[TASK TO CARRY OUT]
Rewrite every one of the records below, substituting "tick mark" for "checkmark" and leaving everything else unchanged.

>>>>

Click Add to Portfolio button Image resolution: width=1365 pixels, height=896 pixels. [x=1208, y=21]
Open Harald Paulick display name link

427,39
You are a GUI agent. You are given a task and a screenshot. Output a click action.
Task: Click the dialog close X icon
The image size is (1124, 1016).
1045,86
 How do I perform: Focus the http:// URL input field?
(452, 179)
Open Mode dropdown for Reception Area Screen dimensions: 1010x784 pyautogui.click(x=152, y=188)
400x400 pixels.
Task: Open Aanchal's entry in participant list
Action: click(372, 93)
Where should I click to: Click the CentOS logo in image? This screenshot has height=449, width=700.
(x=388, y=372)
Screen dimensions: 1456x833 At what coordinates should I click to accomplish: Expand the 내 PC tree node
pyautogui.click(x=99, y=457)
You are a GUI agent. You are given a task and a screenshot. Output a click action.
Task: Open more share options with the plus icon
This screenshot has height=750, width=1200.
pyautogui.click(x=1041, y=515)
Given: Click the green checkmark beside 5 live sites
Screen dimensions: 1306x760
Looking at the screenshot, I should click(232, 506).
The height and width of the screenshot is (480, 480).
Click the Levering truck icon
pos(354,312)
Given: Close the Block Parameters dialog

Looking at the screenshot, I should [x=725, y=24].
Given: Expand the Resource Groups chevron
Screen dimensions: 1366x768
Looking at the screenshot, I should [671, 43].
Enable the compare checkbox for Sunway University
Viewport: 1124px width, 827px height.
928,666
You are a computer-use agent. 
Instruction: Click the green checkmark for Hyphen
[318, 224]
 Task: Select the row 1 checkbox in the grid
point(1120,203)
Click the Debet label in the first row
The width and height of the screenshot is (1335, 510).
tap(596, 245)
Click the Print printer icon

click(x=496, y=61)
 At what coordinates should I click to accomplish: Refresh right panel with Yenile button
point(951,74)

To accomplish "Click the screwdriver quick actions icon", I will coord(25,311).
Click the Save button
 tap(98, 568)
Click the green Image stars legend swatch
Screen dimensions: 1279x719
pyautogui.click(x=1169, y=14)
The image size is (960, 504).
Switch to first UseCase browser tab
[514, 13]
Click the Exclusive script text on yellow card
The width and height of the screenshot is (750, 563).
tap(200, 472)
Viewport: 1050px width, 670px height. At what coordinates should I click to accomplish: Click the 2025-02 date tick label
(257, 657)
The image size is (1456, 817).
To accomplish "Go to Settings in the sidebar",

<<<<

[THE OUTPUT]
Click Add to Portfolio button Image resolution: width=1365 pixels, height=896 pixels. [x=1208, y=21]
Open Harald Paulick display name link

427,39
You are a GUI agent. You are given a task and a screenshot. Output a click action.
Task: Click the dialog close X icon
The image size is (1124, 1016).
1045,86
 How do I perform: Focus the http:// URL input field?
(452, 179)
Open Mode dropdown for Reception Area Screen dimensions: 1010x784 pyautogui.click(x=152, y=188)
400x400 pixels.
Task: Open Aanchal's entry in participant list
Action: click(372, 93)
Where should I click to: Click the CentOS logo in image? This screenshot has height=449, width=700.
(x=388, y=372)
Screen dimensions: 1456x833 At what coordinates should I click to accomplish: Expand the 내 PC tree node
pyautogui.click(x=99, y=457)
You are a GUI agent. You are given a task and a screenshot. Output a click action.
Task: Open more share options with the plus icon
This screenshot has height=750, width=1200.
pyautogui.click(x=1041, y=515)
Given: Click the green tick mark beside 5 live sites
Screen dimensions: 1306x760
Looking at the screenshot, I should click(232, 506).
The height and width of the screenshot is (480, 480).
Click the Levering truck icon
pos(354,312)
Given: Close the Block Parameters dialog

Looking at the screenshot, I should [x=725, y=24].
Given: Expand the Resource Groups chevron
Screen dimensions: 1366x768
Looking at the screenshot, I should [671, 43].
Enable the compare checkbox for Sunway University
Viewport: 1124px width, 827px height.
928,666
You are a computer-use agent. 
Instruction: Click the green tick mark for Hyphen
[318, 224]
 Task: Select the row 1 checkbox in the grid
point(1120,203)
Click the Debet label in the first row
The width and height of the screenshot is (1335, 510).
tap(596, 245)
Click the Print printer icon

click(x=496, y=61)
 At what coordinates should I click to accomplish: Refresh right panel with Yenile button
point(951,74)

To accomplish "Click the screwdriver quick actions icon", I will coord(25,311).
Click the Save button
 tap(98, 568)
Click the green Image stars legend swatch
Screen dimensions: 1279x719
pyautogui.click(x=1169, y=14)
The image size is (960, 504).
Switch to first UseCase browser tab
[514, 13]
Click the Exclusive script text on yellow card
The width and height of the screenshot is (750, 563).
tap(200, 472)
Viewport: 1050px width, 670px height. At what coordinates should I click to accomplish: Click the 2025-02 date tick label
(257, 657)
The image size is (1456, 817).
To accomplish "Go to Settings in the sidebar",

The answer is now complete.